I hate to give YRP credit, but it’s starting to look less like incompetence and more like corruption.
 
I watched a TVO documentary years and years ago (sometime in the '90s, I think?) that followed a woman who joined the police and her journey over the first few years in whatever force she was in. The details are obviously very fuzzy, but one thing that stuck with me was something she said while at a barbecue where everyone in attendance was either a cop or family of a cop.

Essentially it was that she spent most of her job dealing with people who were lying to her face relentlessly. And as a consequence, her perception of the public became warped over time to assume that every single person she met had something to hide and couldn't be trusted. The only people in her life who she could trust, in her mind, were other police officers. This meant that she eventually lived a life where her entire world revolved around being a cop, as everyone she interacted with who she wasn't arresting or questioning was another cop.

This then led to both a sense of 'us vs them', but also a sense of mutual protection, where those in the club needed to be helped at all costs because they represent your whole world. We can all be guilty of that tribalism in some sense. When a Canadian is charged with a crime abroad, my instinct is to assume they are innocent. If someone who is a fellow fan of a team I love behaves badly in public, I'm much more likely to assume the best of them.

The problem, of course, is that I don't have special power over the outcome of those situations. There's clearly a problem in North America with how we fund, manage, and hold accountable our various police forces, and it's not going to be an easy fix. The worrying part of the next step is how you effect change without major consequences. San Francisco has already seen examples of police essentially stopping doing parts of their jobs as an informal protest against some moves to hold them more accountable (among a myriad of other issues) and I don't think any group that has ensconced itself into such a consequence-free situation would give it up without a fight.

List of tasks:
1/ Repeat the text on police word for word, from "The problem, of" to "without a fight.", inclusive.
2/ Decide whether each statement below agrees with the text on police, answering yes or no and quoting the words of the text that settle it: (a) The documentary the writer watched was on TVO. (b) The woman in the documentary came to trust members of the public more than other officers. (c) The writer tends to assume a Canadian charged with a crime abroad is innocent.

Given records:
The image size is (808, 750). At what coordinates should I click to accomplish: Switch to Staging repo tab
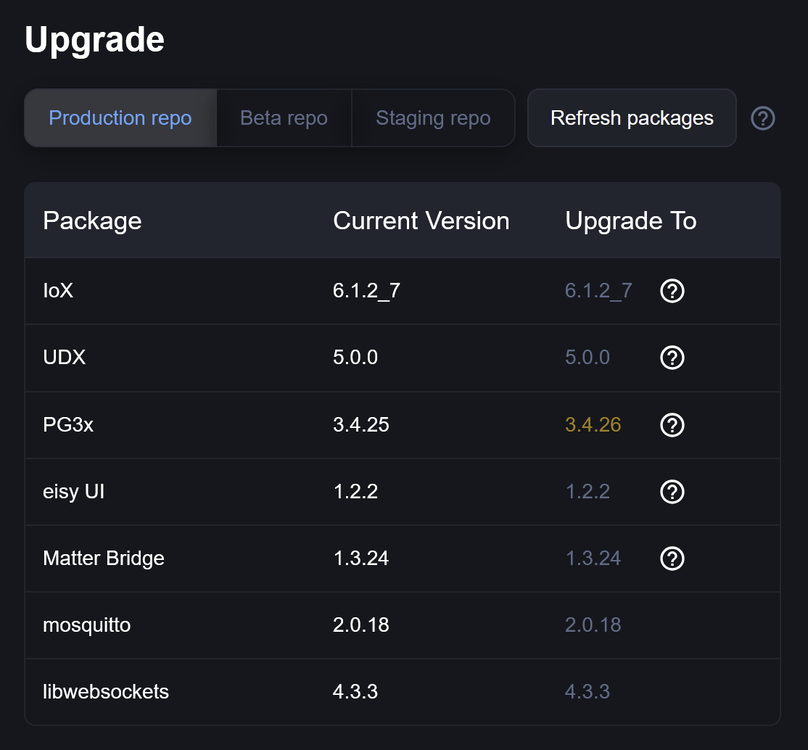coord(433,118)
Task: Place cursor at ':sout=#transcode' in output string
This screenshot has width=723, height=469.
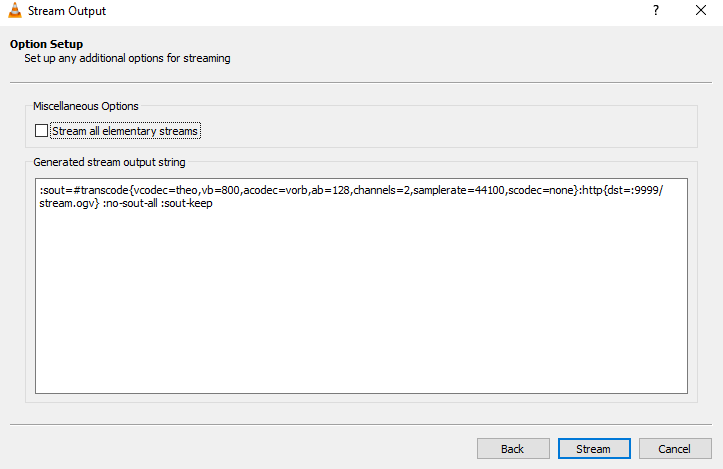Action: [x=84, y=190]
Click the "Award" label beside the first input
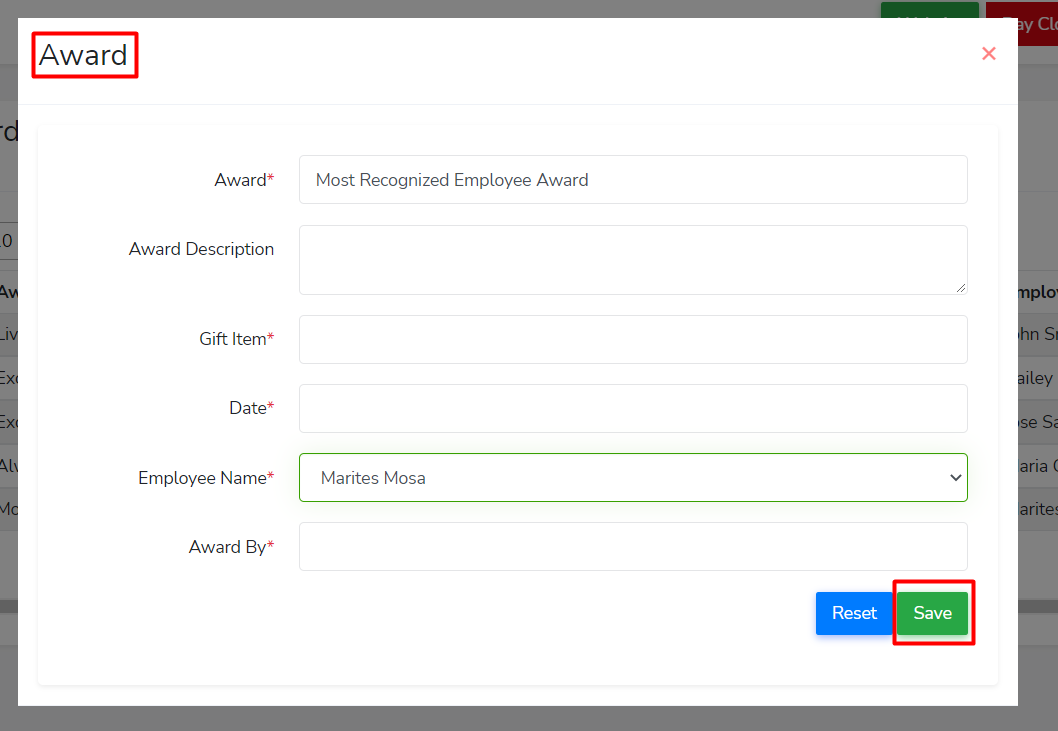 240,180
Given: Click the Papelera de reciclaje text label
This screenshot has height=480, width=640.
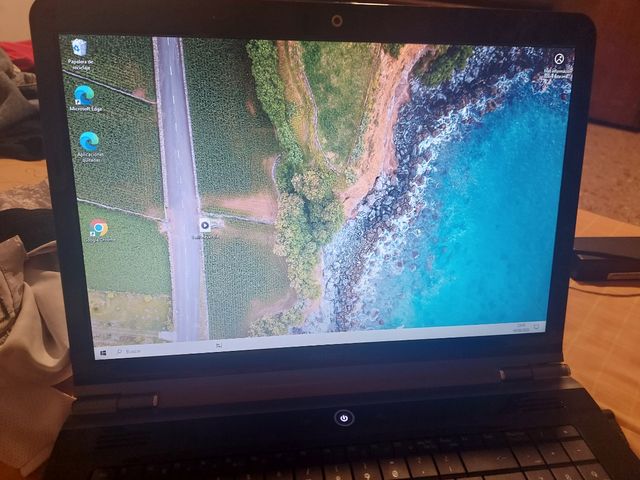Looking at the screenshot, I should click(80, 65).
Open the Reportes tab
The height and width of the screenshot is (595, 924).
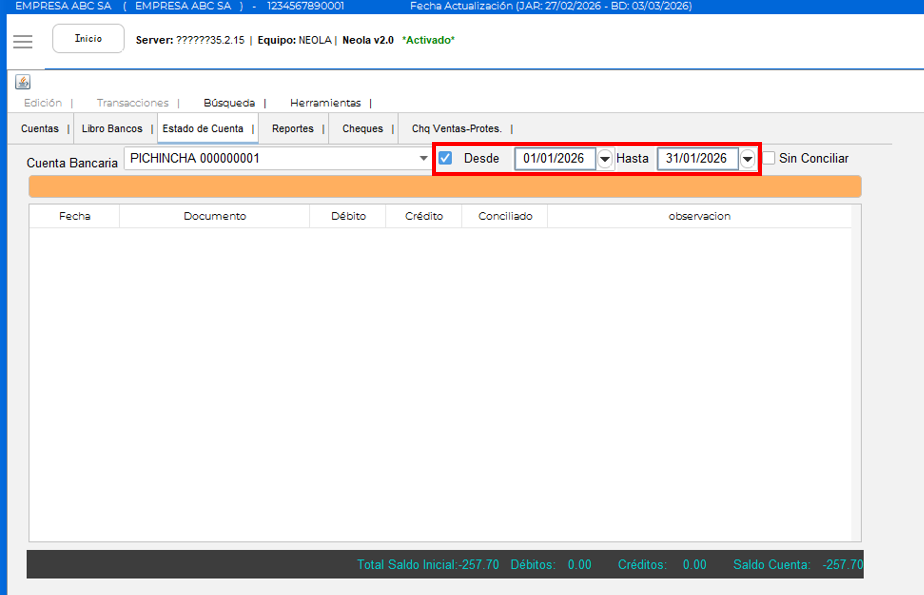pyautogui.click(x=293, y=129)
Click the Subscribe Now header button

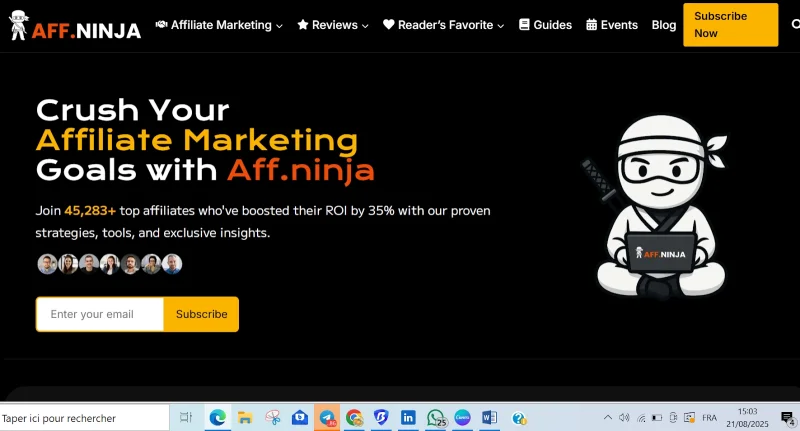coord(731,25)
--
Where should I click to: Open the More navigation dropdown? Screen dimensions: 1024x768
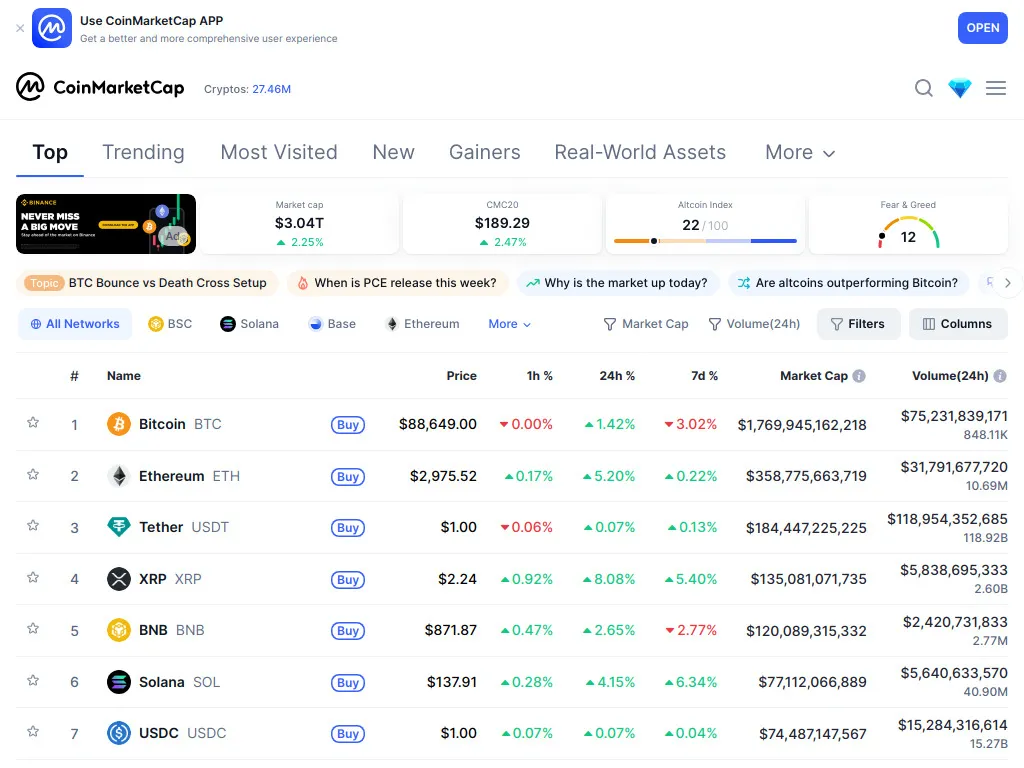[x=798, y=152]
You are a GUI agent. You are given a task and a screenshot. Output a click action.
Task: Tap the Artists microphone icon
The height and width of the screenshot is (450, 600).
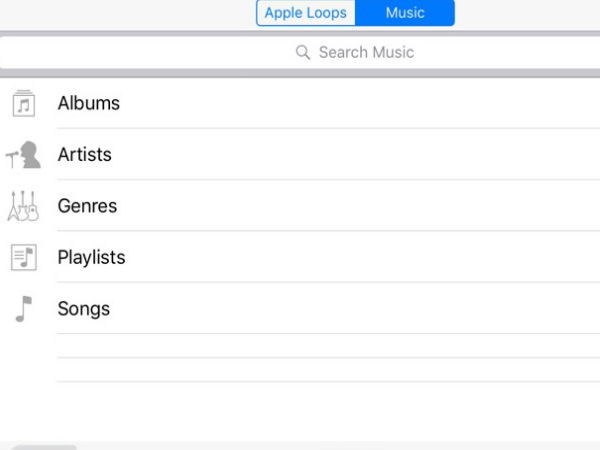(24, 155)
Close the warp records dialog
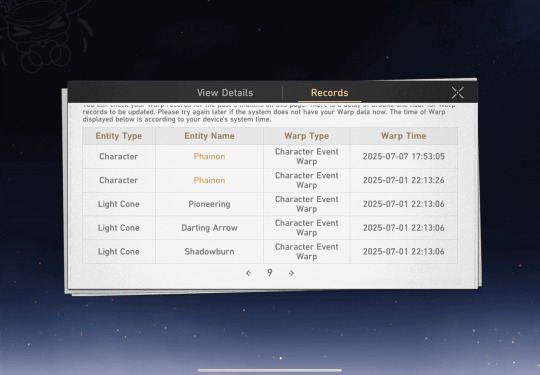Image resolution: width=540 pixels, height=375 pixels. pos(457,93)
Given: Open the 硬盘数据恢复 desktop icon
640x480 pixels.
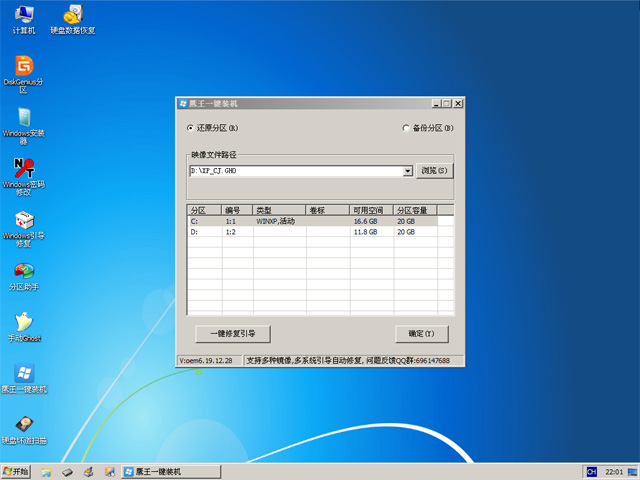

Task results:
1/
The problem, of course, is that I don't have special power over the outcome of those situations. There's clearly a problem in North America with how we fund, manage, and hold accountable our various police forces, and it's not going to be an easy fix. The worrying part of the next step is how you effect change without major consequences. San Francisco has already seen examples of police essentially stopping doing parts of their jobs as an informal protest against some moves to hold them more accountable (among a myriad of other issues) and I don't think any group that has ensconced itself into such a consequence-free situation would give it up without a fight.

2/
(a) Yes: "I watched a TVO documentary years and years ago"
(b) No: "The only people in her life who she could trust, in her mind, were other police officers."
(c) Yes: "When a Canadian is charged with a crime abroad, my instinct is to assume they are innocent."